No one saw an eruption coming for the Mangiantinis, friends and neighbors said. A preliminary check of criminal cases showed Thomas Mangiantini had none, and police said they had never been called to the home, where the Mangiantinis had lived for about 15 years.

Those who knew the family recalled that Thomas Mangiantini, an avid fisherman and outdoorsman, frequently took hunting, fishing and camping trips with his sons to Michigan. Mangiantini kept a gun safe in the house but only he knew the combination, friend Jacque Graziano said. He taught his boys how to shoot the guns, she added.

At times, neighbors would see him giving his boys rides through neighborhood on his four-wheel, all-terrain vehicle. On Halloween, the couple accompanied their sons trick-or-treating. On any given evening, the Mangiantinis would hold neighborhood gatherings around a fire pit Thomas Mangiantini built in the family driveway.

Antonio Graziano, 11, a close friend of Angelo Mangiantini’s, was excited about going to the Mangiantini house Wednesday afternoon to play video games with Angelo, Jacque Graziano said.

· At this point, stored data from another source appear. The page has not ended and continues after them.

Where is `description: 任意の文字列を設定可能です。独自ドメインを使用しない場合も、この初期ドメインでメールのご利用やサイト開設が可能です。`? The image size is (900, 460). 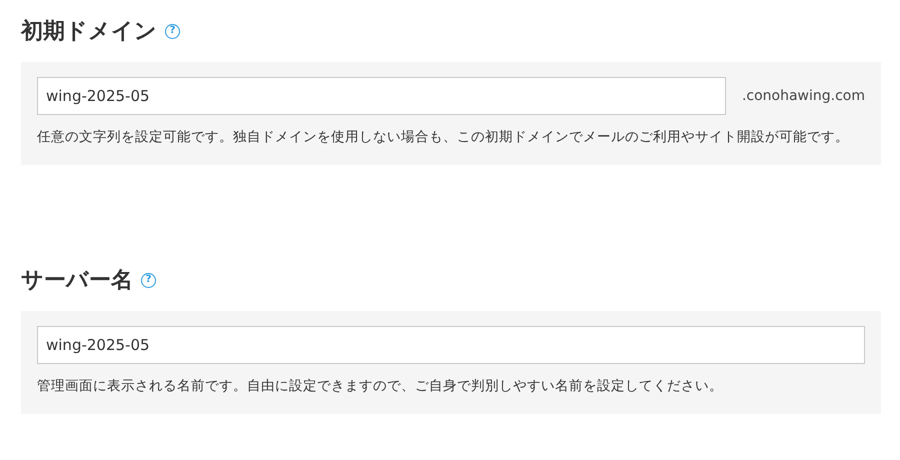 description: 任意の文字列を設定可能です。独自ドメインを使用しない場合も、この初期ドメインでメールのご利用やサイト開設が可能です。 is located at coordinates (444, 138).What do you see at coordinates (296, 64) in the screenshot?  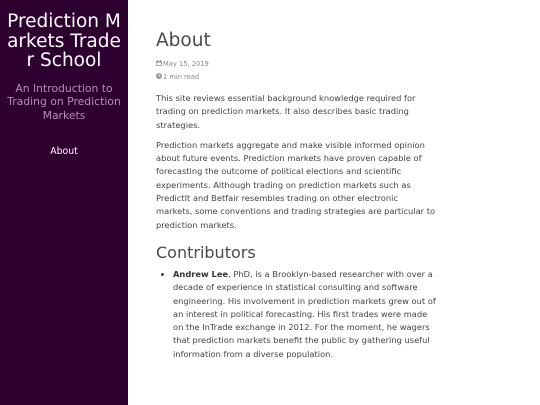 I see `post-date: May 15, 2019` at bounding box center [296, 64].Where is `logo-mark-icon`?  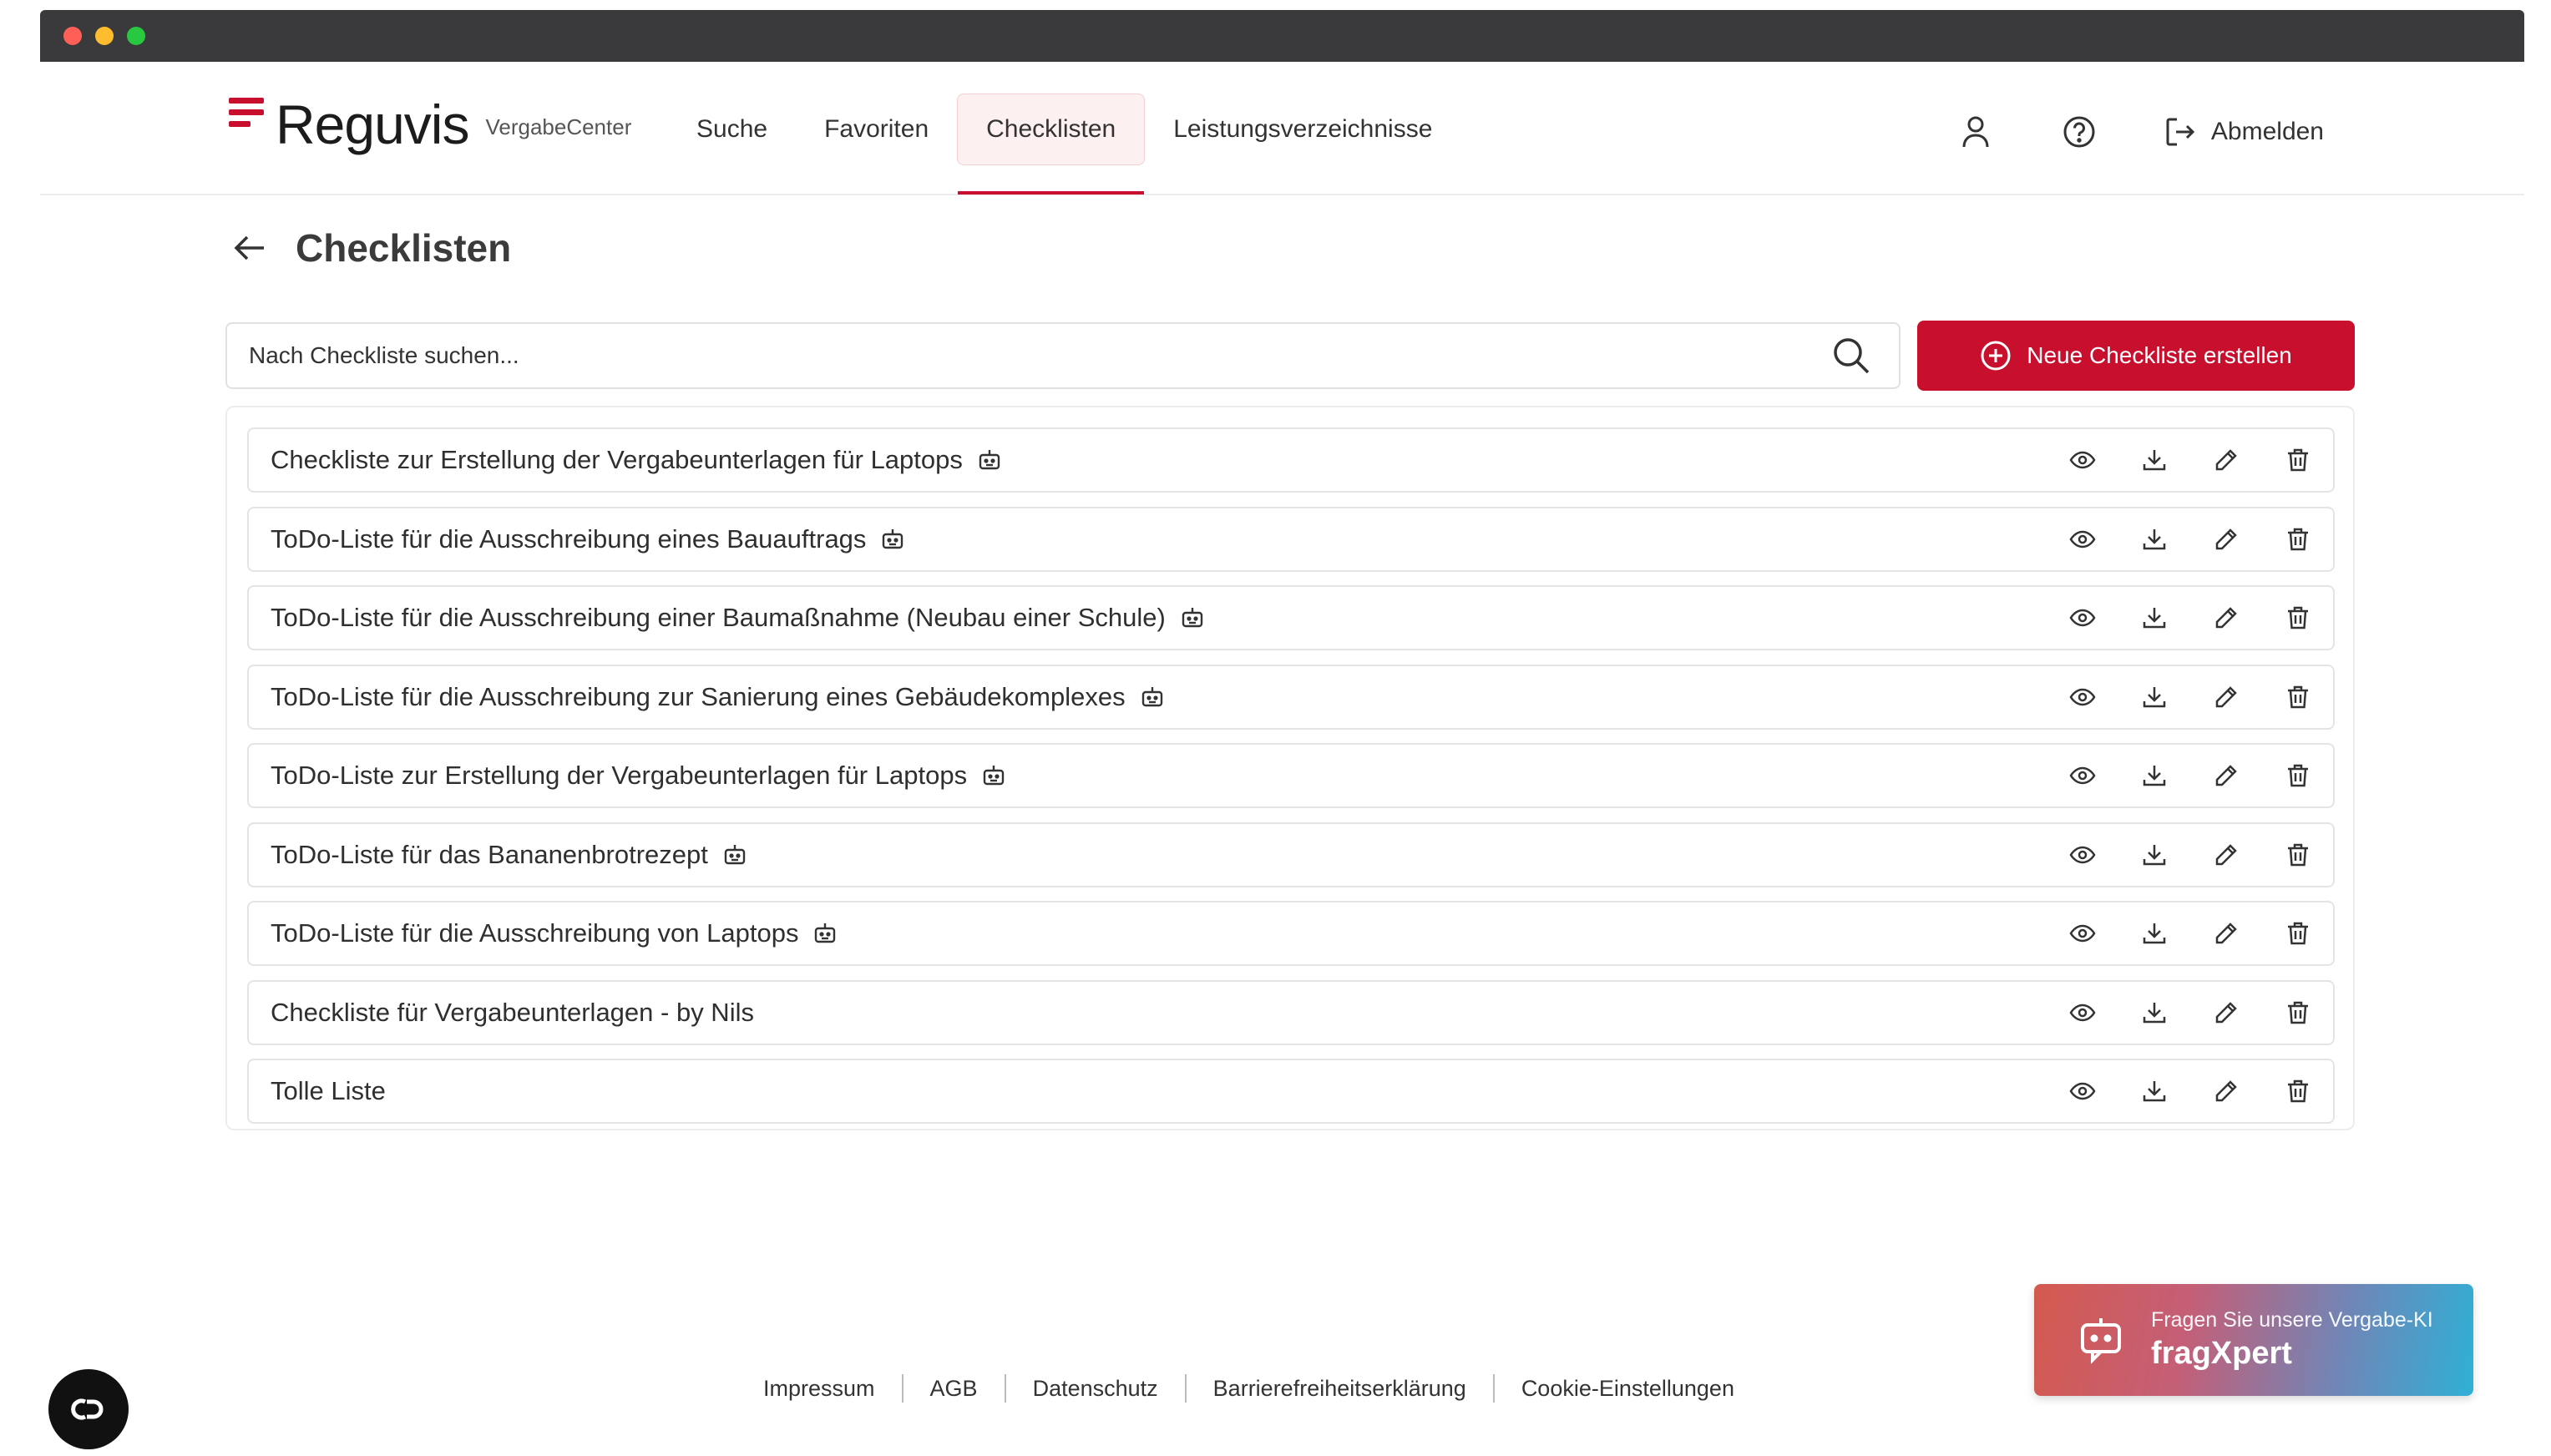
logo-mark-icon is located at coordinates (247, 112).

When she gave him the news of the Mangiantinis’ deaths, her son was in shock, Graziano said.

“First, I didn’t believe it,” Antonio said. “It’s hard to explain no feeling. You can’t imagine now your friend — both your friends — were murdered.”

Thomas Mangiantini “worshipped the kids,” Jacque Graziano said. She recalled he once canceled a “boys weekend” camping trip after Angelo swelled up with a skin rash. “If something had happened to you,” she recalled him saying to Angelo, “I would feel sick.”

“So,” Graziano said, “how does somebody like that then turn something like this? I don’t get it.”

Angelo, she said, “loved life. He was full of life — a prankster, a joker, but down-to-earth, very respectful.” Like his father, Angelo was enthralled by her husband Rick Graziano’s Ford Mustangs, Jacque Graziano recalled.

Nelms, the local recreation club vice president, also noted that Angelo was respectful toward adults. Baseball teammates nominated him to play in the league’s All-Star game last summer.

“He was just a happy kid,” Nelms said.

Thomas Mangiantini “probably coached hundreds of different kids,” said Nelms. Officials never witnessed violent, impatient or other questionable actions from Mangiantini, Nelms added.

“It’s just so counter to his personality,” he said. “He was just everything for his kids.”

Last week, Thomas Mangiantini dropped off paperwork from last summer’s team and “was in a good mood and kind of joking and kidding around,” said Nelms.

Thomas Mangiantini worked as a printer, said David Berndt, who lives across the street from the Mangiantini home. Elizabeth Mangiantini in about May lost her sales job at Ford Motor Co., where she had worked for more than a decade, neighbors said.

Jacque Graziano described the relationship between the Mangiantinis as “normal. You never saw them fight.” Graziano said.

“Something like this, I don’t know what could have led to the fact that it would be so bad that you would just end everybody, take everybody with you,” Graziano said. “Tom didn’t seem like that. Tom was always laughing.”